It is like we need to prefilter the water and filter it again
Sounds stupid to me. I don't know about doing all that...
Do you know how much work it took me to get to 0 TDS and now this lol
How are you sampling the water. From the bucket or a clean sample like from a clean glass.
So I've been trying to solve a repetitive PO4 problem. I finally tested my RODI water and found .09 PO4. What do you do with that? TDS is reading 0
Nothing special (IMO) is likely required. It isn't the cause of elevated phosphate in the tank (at least, not the primary cause).
I address that here:
Aquarium Chemistry: Phosphate And Math: Yes You Need To Understand Both
http://www.advancedaquarist.com/2012/3/chemistry
from it:
Comparison of Food Sources of Phosphate to Other Sources
What about other sources of phosphate, like the "crappy" RO/DI water containing 0.05 ppm phosphate? A similar analysis will show it equally unimportant relative to foods.

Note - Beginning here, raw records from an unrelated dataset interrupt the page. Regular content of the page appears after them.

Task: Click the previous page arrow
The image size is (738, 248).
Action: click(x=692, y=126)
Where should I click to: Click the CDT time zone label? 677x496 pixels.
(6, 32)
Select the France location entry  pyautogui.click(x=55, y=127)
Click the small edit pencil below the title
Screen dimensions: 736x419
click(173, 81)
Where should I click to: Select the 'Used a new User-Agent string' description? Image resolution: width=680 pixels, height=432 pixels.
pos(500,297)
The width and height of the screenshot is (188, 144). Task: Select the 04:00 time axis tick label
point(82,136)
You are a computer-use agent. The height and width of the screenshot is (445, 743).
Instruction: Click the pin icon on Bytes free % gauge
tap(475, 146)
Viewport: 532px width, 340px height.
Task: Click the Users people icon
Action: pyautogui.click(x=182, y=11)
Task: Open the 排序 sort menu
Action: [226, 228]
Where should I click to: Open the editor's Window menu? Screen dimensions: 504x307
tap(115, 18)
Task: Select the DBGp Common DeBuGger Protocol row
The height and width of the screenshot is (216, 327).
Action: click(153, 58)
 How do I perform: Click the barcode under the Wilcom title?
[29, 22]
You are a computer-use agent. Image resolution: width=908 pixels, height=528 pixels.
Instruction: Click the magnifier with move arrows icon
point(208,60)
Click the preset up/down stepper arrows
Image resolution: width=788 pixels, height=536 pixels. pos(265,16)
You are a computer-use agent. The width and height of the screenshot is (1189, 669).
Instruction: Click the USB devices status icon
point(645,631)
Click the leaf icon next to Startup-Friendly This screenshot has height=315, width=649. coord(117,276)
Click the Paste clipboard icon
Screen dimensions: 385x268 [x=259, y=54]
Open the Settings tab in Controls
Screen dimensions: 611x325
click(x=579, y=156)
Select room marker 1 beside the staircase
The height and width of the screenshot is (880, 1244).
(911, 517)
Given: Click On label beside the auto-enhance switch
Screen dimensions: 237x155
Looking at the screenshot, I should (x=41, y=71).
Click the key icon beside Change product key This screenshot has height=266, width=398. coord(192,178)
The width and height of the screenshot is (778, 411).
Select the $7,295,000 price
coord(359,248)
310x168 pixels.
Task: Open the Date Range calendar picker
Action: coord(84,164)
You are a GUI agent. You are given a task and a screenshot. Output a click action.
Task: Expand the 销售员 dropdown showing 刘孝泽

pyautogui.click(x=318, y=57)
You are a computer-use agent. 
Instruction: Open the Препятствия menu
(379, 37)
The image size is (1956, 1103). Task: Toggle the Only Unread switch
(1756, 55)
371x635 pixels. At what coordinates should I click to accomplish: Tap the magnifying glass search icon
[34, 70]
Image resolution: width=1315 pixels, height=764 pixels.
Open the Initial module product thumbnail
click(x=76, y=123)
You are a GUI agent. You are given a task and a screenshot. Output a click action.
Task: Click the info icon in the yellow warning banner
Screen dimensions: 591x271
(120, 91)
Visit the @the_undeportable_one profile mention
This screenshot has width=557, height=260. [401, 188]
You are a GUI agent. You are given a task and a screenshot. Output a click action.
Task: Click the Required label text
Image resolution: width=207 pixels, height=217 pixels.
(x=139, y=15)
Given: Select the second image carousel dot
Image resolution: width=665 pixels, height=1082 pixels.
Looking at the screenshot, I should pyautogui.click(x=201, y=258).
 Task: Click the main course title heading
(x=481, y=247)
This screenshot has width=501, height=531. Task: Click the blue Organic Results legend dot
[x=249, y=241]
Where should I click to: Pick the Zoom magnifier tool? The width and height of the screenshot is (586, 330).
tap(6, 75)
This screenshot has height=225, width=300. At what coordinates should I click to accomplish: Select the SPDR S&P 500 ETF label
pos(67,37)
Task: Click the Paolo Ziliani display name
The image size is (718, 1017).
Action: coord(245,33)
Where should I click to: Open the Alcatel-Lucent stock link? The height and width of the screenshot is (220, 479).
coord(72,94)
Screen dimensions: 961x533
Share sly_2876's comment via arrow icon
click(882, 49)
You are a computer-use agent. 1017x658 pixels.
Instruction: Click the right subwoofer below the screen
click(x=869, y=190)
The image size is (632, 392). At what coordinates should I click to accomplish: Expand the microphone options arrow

Let's assume that the aquarist in question adds 1% of the total tank volume each day with RO/DI to replace evaporation. Simple math shows that the 0.05 ppm in the RO/DI becomes 0.0005 ppm added each day to the phosphate concentration in the aquarium. That dilution step is critical, taking a scary number like 0.05 ppm down to an almost meaningless 0.0005 ppm daily addition. Since that 0.0005 ppm is 40-600 times lower than the amount added each day in foods (Table 4), it does not seem worthy of the angst many aquarists put on such measurements. That said, tap water could have as much as 5 ppm phosphate, and that value could then become a dominating source of phosphate and would be quite problematic. Purifying tap water is important for this and many other reasons.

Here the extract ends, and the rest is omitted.